--- EXERCISE MATERIALS Enclosed Below ---

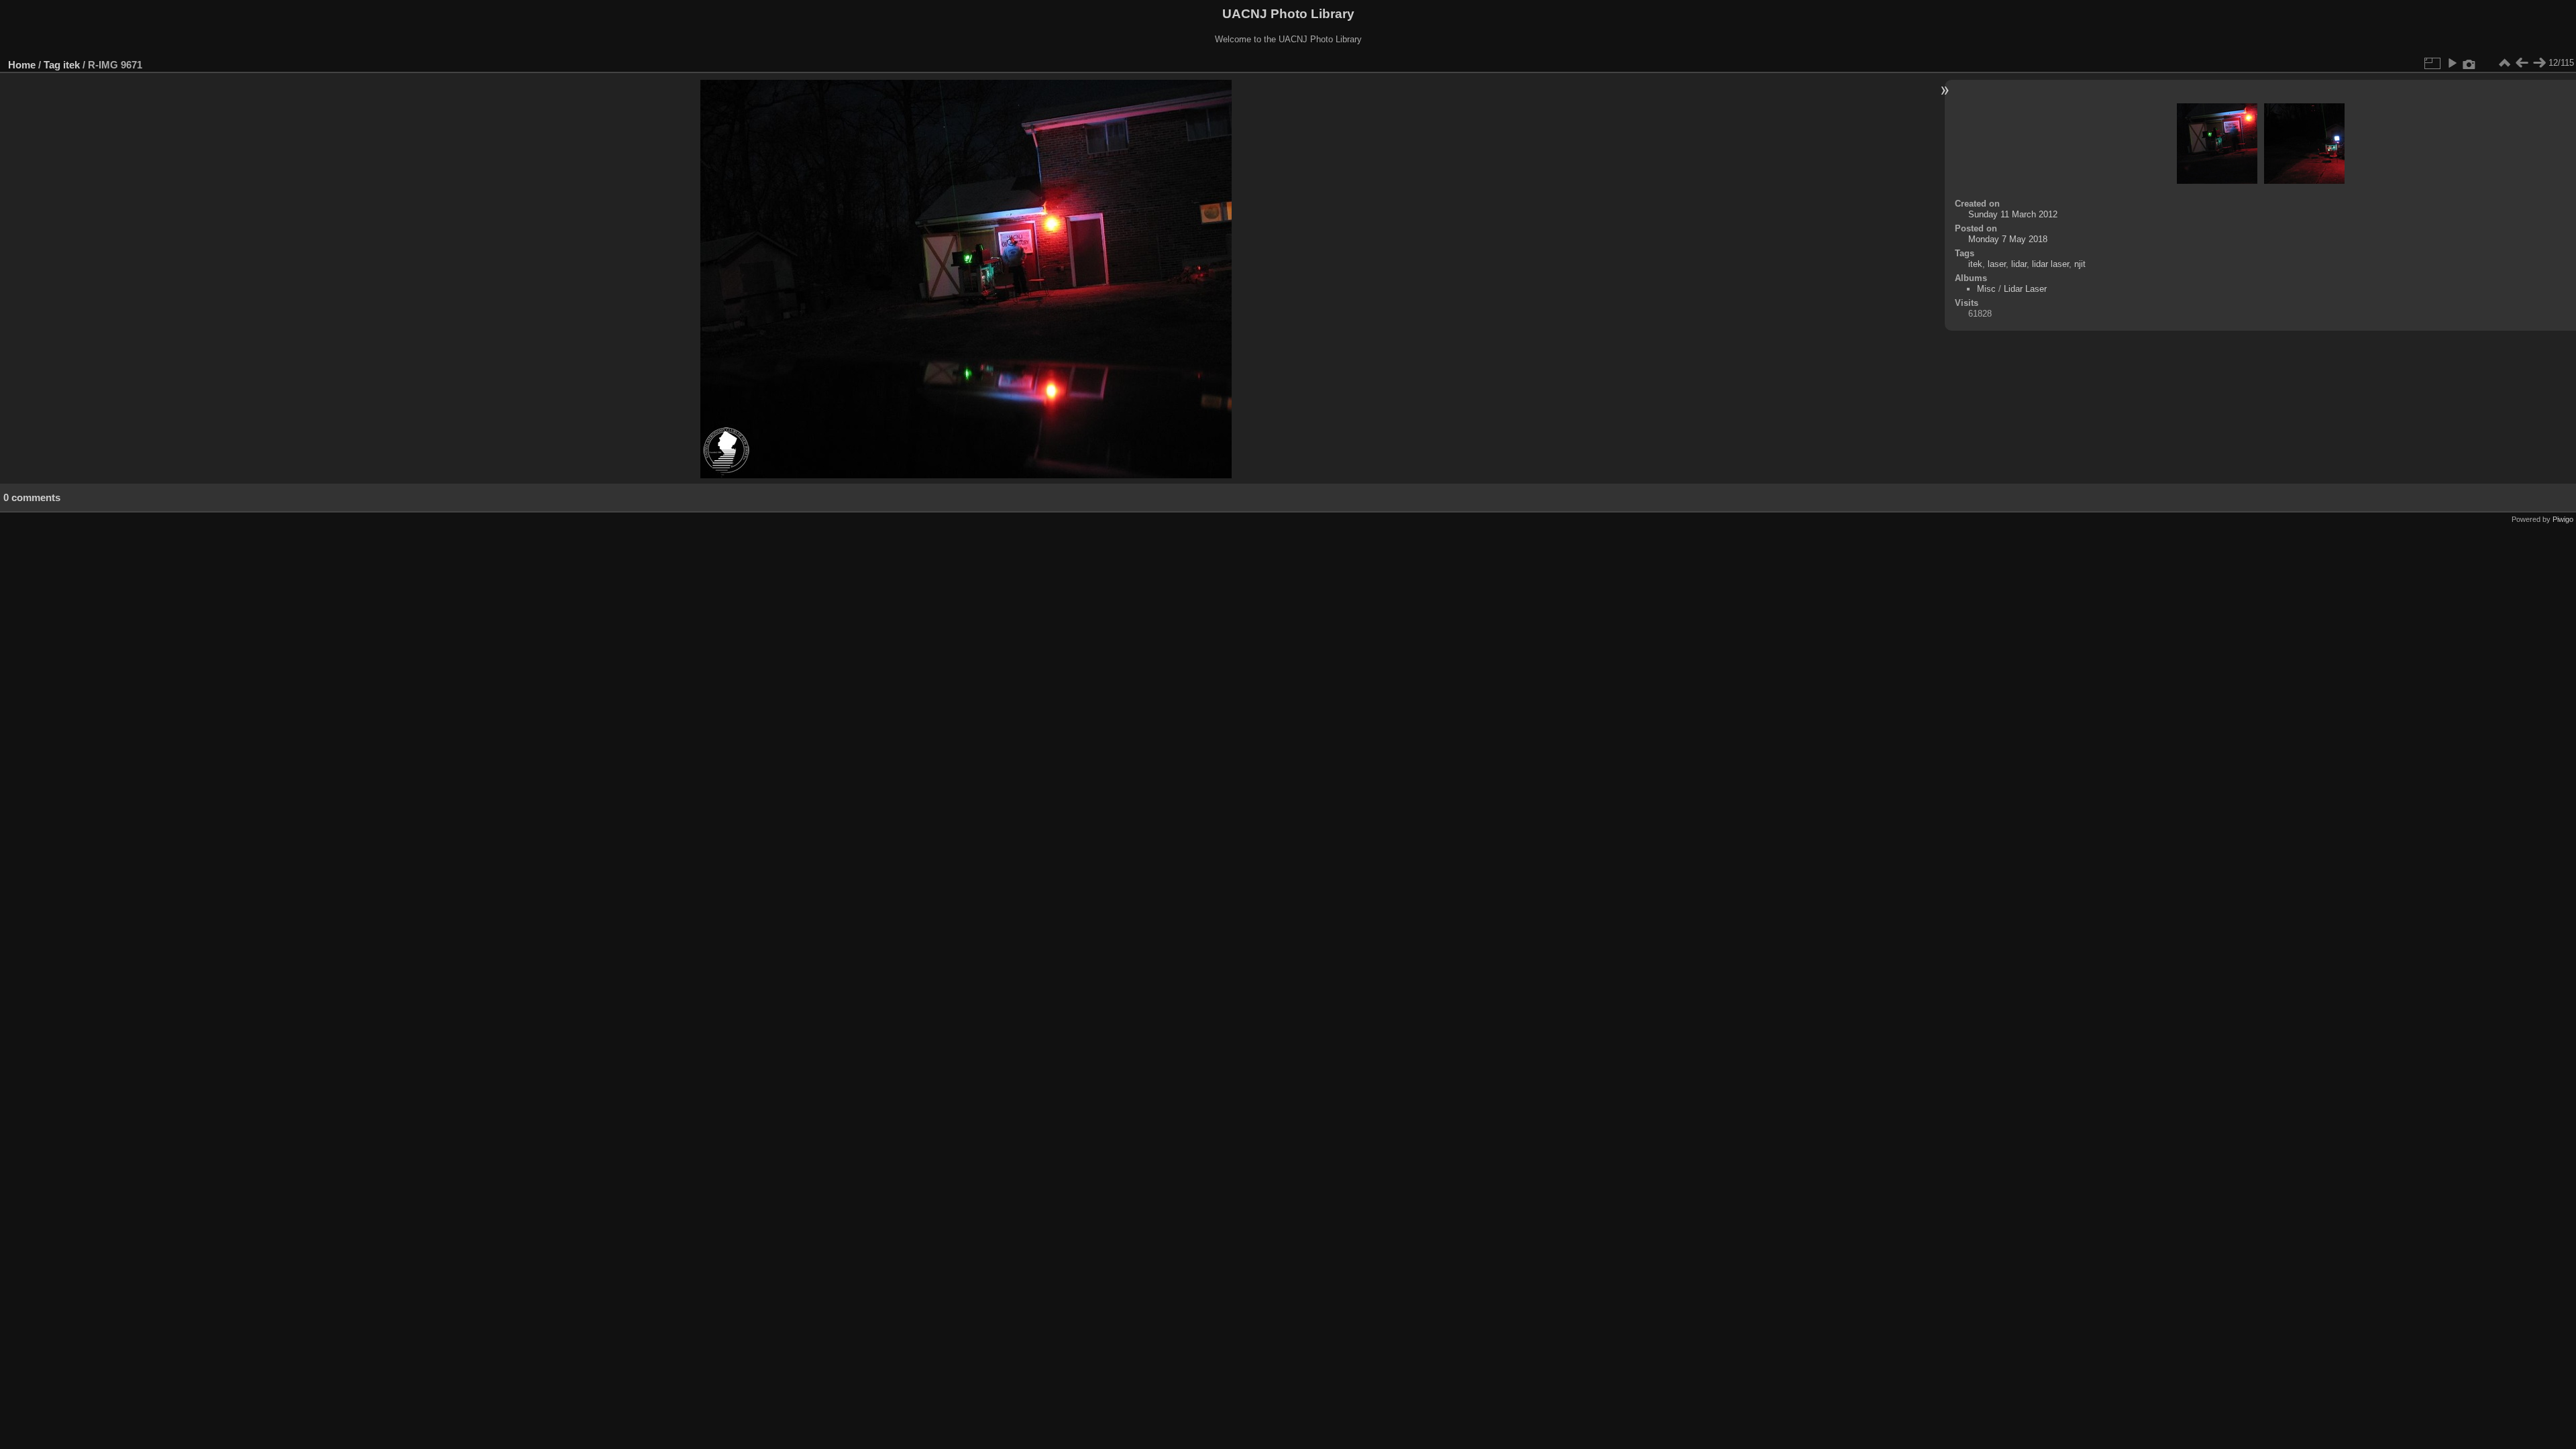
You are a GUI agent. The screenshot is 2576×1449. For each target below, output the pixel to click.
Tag (52, 64)
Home (22, 64)
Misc (1986, 289)
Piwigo (2563, 519)
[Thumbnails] (2504, 63)
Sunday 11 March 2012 (2012, 214)
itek (71, 64)
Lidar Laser (2025, 289)
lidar (2019, 264)
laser (1997, 264)
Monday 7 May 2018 (2007, 239)
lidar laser (2050, 264)
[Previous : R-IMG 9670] (2521, 63)
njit (2080, 264)
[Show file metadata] (2469, 63)
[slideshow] (2452, 63)
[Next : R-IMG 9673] (2539, 63)
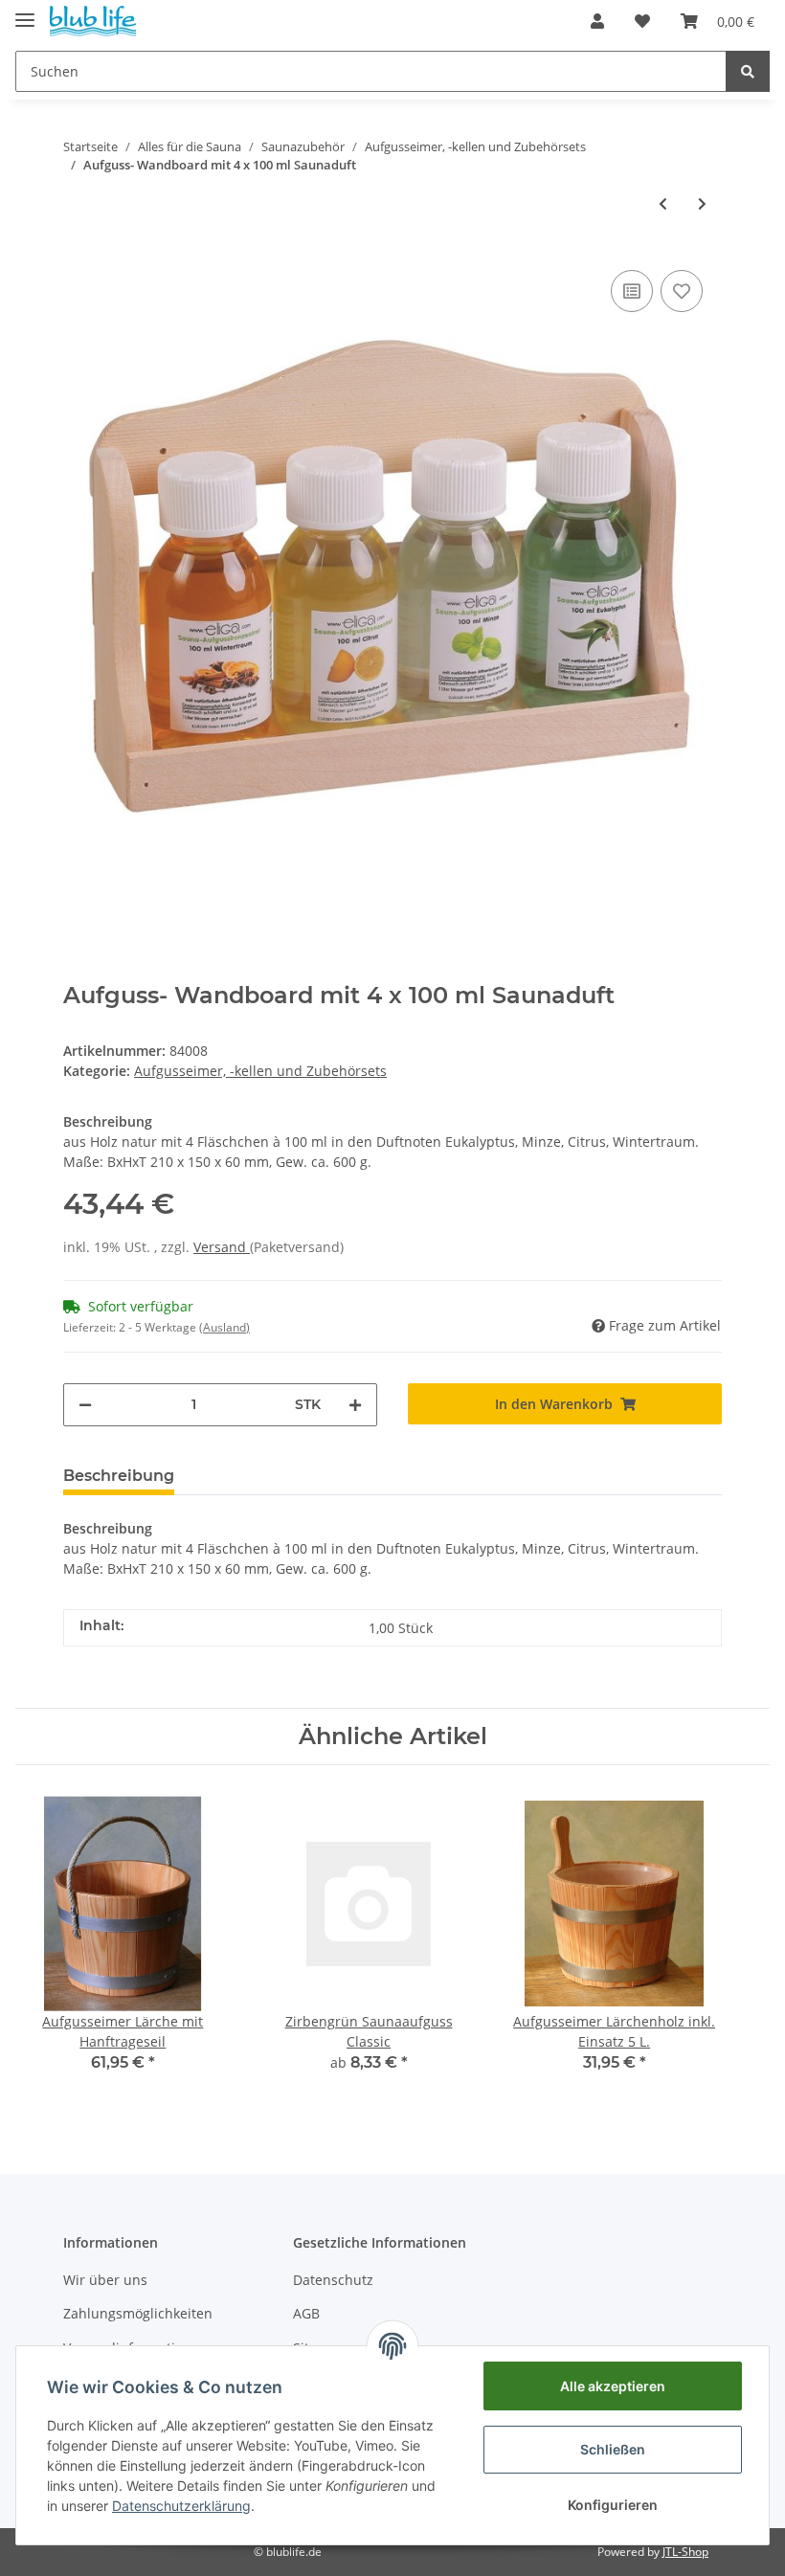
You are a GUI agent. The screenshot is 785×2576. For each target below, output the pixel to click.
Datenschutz (333, 2280)
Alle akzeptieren (612, 2386)
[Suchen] (748, 71)
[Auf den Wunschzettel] (682, 291)
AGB (306, 2313)
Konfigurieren (613, 2505)
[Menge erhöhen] (355, 1404)
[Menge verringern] (85, 1404)
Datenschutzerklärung (181, 2506)
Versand (221, 1247)
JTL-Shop (685, 2551)
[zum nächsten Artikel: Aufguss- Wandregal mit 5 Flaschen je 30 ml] (702, 203)
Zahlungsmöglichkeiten (138, 2313)
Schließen (612, 2449)
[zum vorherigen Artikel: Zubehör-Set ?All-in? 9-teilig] (663, 203)
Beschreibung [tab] (118, 1476)
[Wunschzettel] (642, 21)
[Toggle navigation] (24, 12)
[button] (597, 21)
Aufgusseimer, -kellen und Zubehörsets (260, 1071)
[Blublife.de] (93, 21)
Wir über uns (105, 2280)
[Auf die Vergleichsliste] (632, 291)
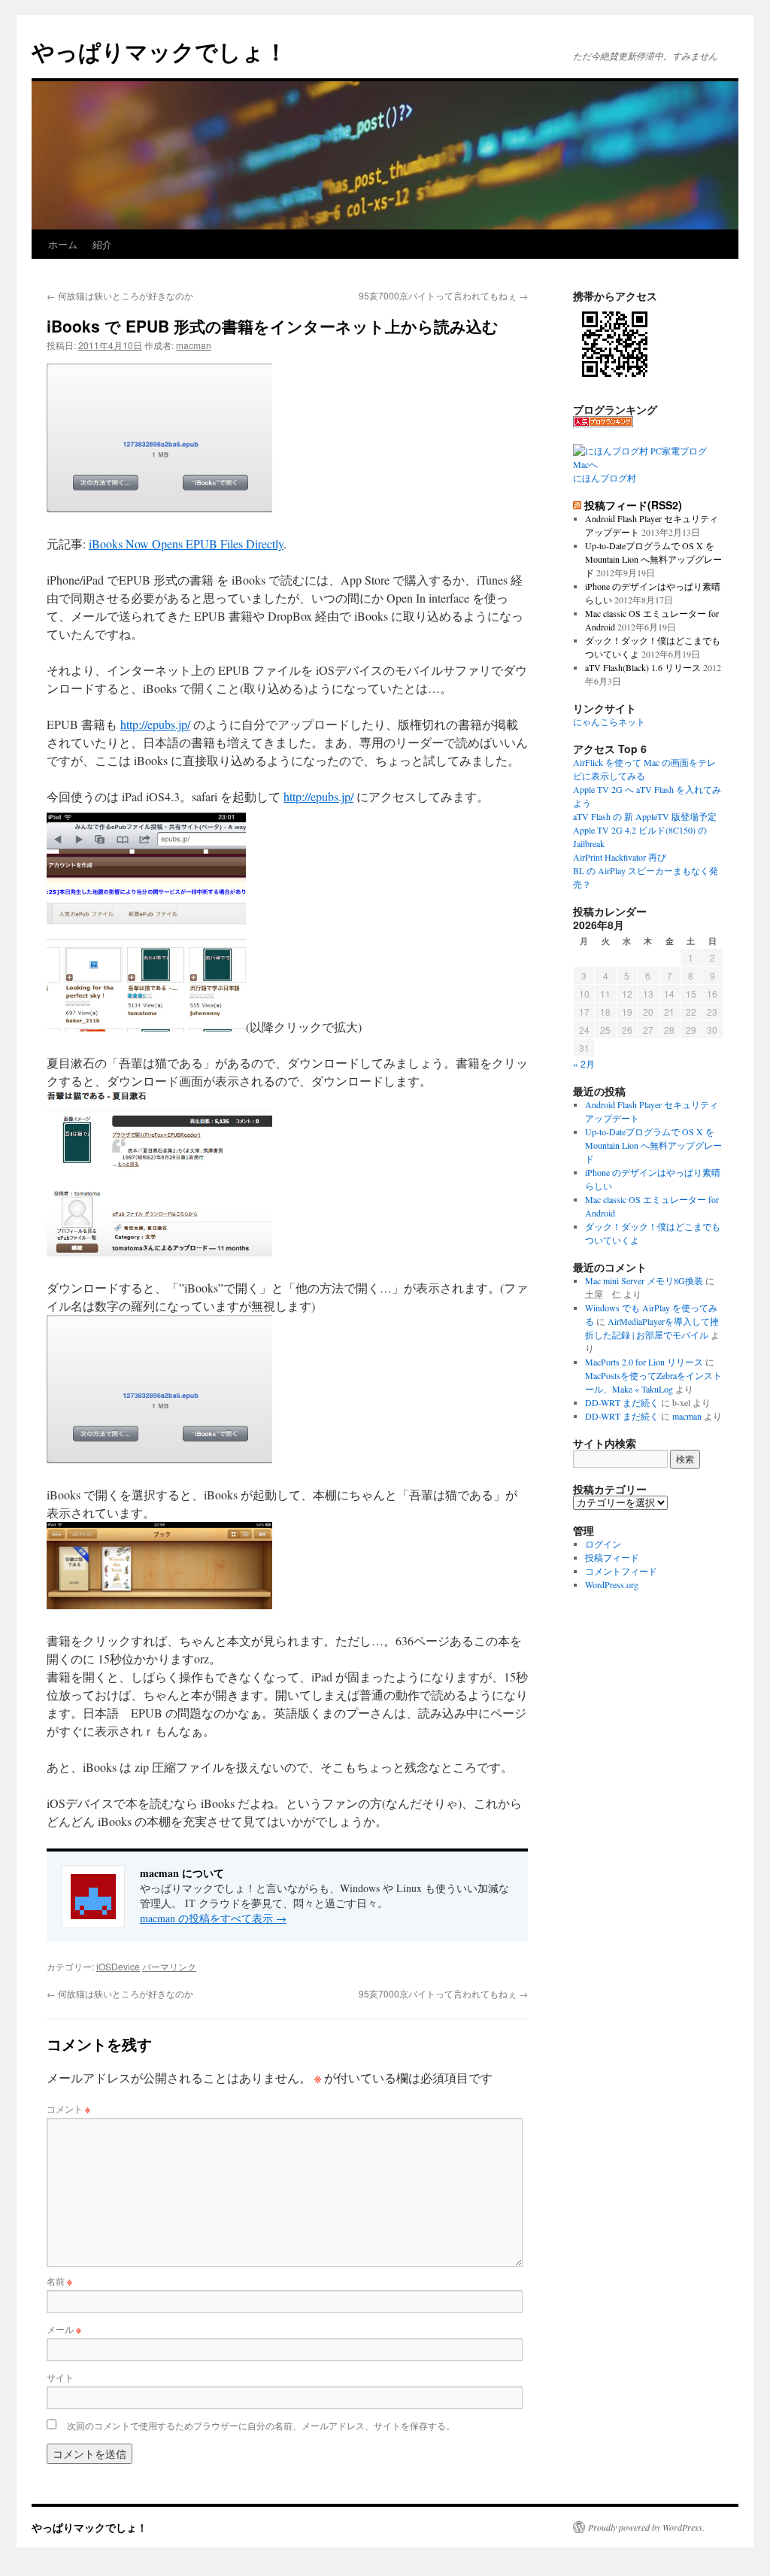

--- End of Enclosed EXERCISE MATERIALS ---

* [ACTION ITEM] Set down exactly the lines of the entries above from the one holding "[Auf den Wunschzettel] (682, 291)" through the last one, including both, with the pictures left out.

* [ANSWER BOX]
[Auf den Wunschzettel] (682, 291)
AGB (306, 2313)
Konfigurieren (613, 2505)
[Menge erhöhen] (355, 1404)
[Menge verringern] (85, 1404)
Datenschutzerklärung (181, 2506)
Versand (221, 1247)
JTL-Shop (685, 2551)
[zum nächsten Artikel: Aufguss- Wandregal mit 5 Flaschen je 30 ml] (702, 203)
Zahlungsmöglichkeiten (138, 2313)
Schließen (612, 2449)
[zum vorherigen Artikel: Zubehör-Set ?All-in? 9-teilig] (663, 203)
Beschreibung [tab] (118, 1476)
[Wunschzettel] (642, 21)
[Toggle navigation] (24, 12)
[button] (597, 21)
Aufgusseimer, -kellen und Zubehörsets (260, 1071)
[Blublife.de] (93, 21)
Wir über uns (105, 2280)
[Auf die Vergleichsliste] (632, 291)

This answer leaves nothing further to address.